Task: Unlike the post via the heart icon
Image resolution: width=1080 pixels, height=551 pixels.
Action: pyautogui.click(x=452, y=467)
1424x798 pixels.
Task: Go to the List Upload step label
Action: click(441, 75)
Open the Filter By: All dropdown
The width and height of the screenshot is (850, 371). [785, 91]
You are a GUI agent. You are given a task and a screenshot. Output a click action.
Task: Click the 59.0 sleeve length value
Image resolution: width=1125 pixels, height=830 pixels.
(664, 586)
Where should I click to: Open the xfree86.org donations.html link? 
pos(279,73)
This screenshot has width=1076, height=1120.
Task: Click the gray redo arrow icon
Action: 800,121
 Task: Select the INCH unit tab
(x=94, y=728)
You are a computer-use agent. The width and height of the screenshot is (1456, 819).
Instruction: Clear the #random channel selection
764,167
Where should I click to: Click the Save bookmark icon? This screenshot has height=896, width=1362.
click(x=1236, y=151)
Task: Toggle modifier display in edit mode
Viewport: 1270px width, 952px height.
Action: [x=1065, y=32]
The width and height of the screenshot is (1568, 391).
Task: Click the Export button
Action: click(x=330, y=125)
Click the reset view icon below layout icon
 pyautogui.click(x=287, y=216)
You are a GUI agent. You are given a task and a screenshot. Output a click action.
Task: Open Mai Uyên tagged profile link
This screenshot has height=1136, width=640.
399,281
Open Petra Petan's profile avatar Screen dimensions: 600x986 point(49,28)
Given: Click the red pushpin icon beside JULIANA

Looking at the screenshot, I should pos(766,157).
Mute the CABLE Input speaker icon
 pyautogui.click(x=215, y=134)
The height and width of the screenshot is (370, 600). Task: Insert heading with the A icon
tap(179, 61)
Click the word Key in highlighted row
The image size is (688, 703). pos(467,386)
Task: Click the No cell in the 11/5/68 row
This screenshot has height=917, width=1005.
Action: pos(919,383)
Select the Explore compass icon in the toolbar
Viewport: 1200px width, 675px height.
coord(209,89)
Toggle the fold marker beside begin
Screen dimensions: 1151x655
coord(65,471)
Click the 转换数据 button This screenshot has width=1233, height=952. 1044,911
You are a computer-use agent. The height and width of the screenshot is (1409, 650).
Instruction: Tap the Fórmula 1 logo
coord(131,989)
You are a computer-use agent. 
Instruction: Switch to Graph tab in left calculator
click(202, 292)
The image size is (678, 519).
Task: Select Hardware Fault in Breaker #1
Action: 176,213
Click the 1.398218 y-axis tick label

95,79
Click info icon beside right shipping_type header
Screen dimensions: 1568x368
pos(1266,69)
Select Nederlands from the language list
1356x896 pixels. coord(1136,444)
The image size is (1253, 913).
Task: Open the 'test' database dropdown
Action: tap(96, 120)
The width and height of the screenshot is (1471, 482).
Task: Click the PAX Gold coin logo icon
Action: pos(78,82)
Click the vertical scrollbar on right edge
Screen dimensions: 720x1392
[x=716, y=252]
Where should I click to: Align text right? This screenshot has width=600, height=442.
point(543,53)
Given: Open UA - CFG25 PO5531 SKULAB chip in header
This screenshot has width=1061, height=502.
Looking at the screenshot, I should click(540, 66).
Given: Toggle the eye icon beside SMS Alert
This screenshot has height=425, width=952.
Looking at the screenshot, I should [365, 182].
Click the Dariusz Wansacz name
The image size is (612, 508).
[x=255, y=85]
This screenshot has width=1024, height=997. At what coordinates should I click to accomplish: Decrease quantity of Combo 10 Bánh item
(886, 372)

◆ ◆ ◆ ◆ ◆

→ **EXERCISE DIRECTIONS**:
Your answer should be one number: how many lines in the material above contain the string "header".

→ **EXERCISE RESULT**:
2